Galactic Center Gamma Excess: A New Perspective on Dark Matter
A new study suggests that the gamma excess from the Galactic Center may be more convincingly linked to dark matter than to millisecond pulsars, employing advanced neural network analysis.

In 2011, researchers Dan Hooper and Lisa Goodenough from Fermilab published a groundbreaking study that proposed the existence of a mysterious excess of gamma rays emanating from the galactic center. This phenomenon was initially interpreted as a potential signal of exotic dark matter particle annihilation. However, as time passed, an alternative explanation emerged, attributing the gamma ray emissions to the presence of numerous millisecond pulsars. The debate between these two hypotheses has intensified over the years, with a growing preference for the pulsar explanation, even as the dark matter hypothesis remained on the table. Recently, a team of researchers has reexamined the data with a fresh approach, focusing on the energy of individual gamma photons. Their findings, published in the prestigious Physical Review Letters, suggest that the dark matter hypothesis is now more compelling than the pulsar scenario.
A key method for resolving the nature of the gamma excess from the Galactic Center (GCE) involves leveraging the characteristics of a point source, which can produce multiple photons from the same location. The predicted pixelated map of photons from dark matter annihilation follows a Poisson distribution. While this distribution is influenced by the uncertain underlying dark matter distribution in the inner galaxy, a detector would observe a relatively smooth spatial distribution punctuated by Poisson fluctuations. Point sources, due to their ability to emit multiple photons from a single position, introduce additional variations from pixel to pixel in the photon map. Even weak sources, which cannot be detected individually, can collectively alter the observable photon map compared to the Poisson prediction.
This intuition can be encoded into an analytical likelihood framework to distinguish between scenarios, as demonstrated in 2016 by Lee and colleagues, who argued that the GCE originated from point sources, specifically pulsars. However, the robustness of these methods has been debated since 2019. What remains indisputable is that computational feasibility necessitated evaluating the likelihood with two significant approximations: first, pixel-to-pixel correlations were neglected, and second, photon energies were disregarded.
Over the past five years, machine learning approaches have been successfully employed to surpass the first approximation. Notably, a likelihood-free analysis using convolutional neural networks concluded that while the GCE could have a point source origin, these sources would need to be considerably weaker than previously determined in earlier likelihood studies.
Florian List from the University of Vienna and his collaborators have again utilized the convolutional neural network methodology, this time to demonstrate that it can also eliminate the second approximation, providing the first energy-dependent analysis of the GCE's point source nature.
Conceptually, this represents a significant advancement in GCE studies. It is known that the GCE has a distinct spectrum from the dominant background.

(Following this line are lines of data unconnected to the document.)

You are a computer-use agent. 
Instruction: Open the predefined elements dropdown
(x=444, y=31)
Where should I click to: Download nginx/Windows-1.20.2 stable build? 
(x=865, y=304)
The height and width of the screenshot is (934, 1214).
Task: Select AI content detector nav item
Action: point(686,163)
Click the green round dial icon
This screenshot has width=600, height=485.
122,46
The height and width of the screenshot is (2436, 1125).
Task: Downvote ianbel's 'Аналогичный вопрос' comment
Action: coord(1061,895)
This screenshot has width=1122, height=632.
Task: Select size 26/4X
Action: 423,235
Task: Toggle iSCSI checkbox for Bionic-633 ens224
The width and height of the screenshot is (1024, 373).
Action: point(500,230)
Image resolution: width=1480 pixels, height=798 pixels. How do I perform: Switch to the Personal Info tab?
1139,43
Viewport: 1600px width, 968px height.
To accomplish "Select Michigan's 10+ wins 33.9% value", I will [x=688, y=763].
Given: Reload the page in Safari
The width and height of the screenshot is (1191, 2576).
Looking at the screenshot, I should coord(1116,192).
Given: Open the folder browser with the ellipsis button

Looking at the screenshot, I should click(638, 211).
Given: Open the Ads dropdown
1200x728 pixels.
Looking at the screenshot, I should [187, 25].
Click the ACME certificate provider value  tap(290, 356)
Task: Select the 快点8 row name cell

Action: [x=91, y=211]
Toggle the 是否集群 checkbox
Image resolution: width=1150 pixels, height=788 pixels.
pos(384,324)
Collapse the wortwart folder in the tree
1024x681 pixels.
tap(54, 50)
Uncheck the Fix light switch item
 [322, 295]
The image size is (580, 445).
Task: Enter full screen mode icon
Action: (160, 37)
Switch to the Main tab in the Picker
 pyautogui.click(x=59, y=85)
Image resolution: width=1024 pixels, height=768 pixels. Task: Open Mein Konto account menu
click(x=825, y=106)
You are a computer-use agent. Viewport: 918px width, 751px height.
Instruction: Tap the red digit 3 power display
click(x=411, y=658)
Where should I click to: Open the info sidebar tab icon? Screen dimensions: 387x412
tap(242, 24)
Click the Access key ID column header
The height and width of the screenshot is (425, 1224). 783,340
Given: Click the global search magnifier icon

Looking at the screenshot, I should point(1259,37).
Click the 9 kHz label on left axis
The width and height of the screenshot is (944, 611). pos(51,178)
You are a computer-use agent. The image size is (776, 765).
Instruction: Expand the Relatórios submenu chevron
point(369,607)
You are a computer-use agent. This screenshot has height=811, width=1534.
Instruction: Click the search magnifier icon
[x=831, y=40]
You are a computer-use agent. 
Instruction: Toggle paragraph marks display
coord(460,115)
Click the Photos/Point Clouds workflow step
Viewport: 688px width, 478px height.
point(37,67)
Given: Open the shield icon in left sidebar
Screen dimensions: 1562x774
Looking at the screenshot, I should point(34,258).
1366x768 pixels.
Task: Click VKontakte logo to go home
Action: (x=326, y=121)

Thus, energy information serves as a powerful lever through which methods could disentangle its nature by identifying modeling errors in the background. Using their method, List and his team found a spectrum for the excess that resembles previous studies but indicates a population of sources that are much less luminous, with a median prediction compatible with a purely Poisson emission, as would be expected for a dark matter-related origin.
This contribution is substantial since the energy information leads to the assumption that the supposed point sources are significantly less luminous, indicating either that the galactic center excess is inherently diffuse or composed of an exceptionally high number of point sources. Quantitatively, for List and his collaborators' best background model, if the excess is due to point sources, the median prediction for the number of pulsars is around 100,000, and at least more than 35,000 with a 90% confidence level. In both scenarios, this represents a population several orders of magnitude larger than the few hundred pulsars favored by previous analyses of point sources in the galactic center.
The researchers note that variations allowed by systematic background uncertainties could reduce the required number of sources by about a factor of ten. However, this still exceeds a few hundred. They emphasize that this remains the primary systematic uncertainty warranting further investigation. Beyond updated diffuse models, their neural network could be trained on linear combinations of different background models, incorporate adaptive template fitting methods, or even weighted models using polynomials or harmonics. This opens up intriguing avenues for future work on this crucial and exciting question.
Although the problem is notoriously challenging, progress remains possible, and machine learning proves to be a powerful tool for overcoming past limitations. List and his colleagues have produced the first simultaneous inference of the GCE spectrum and the source number distribution, revealing that including energy shifts the source distribution to render it indistinguishable from the Poisson emission predicted by the dark matter hypothesis. This weakens one of the main pieces of evidence supporting the millisecond pulsar hypothesis.
Looking ahead, several direct extensions of this study should be explored. For instance, the method could be applied to a broader energy range, particularly at lower energies where the GCE's unique spectrum might become clearer. More broadly, while the convolutional neural network approach is effective, it may not yet represent the optimal use of machine learning for this problem. Investigating how these methods can be pushed further is a vital step for the future, especially in determining whether the discovery of dark matter was made back in 2011 through the detection of a gamma ray excess in the galactic center.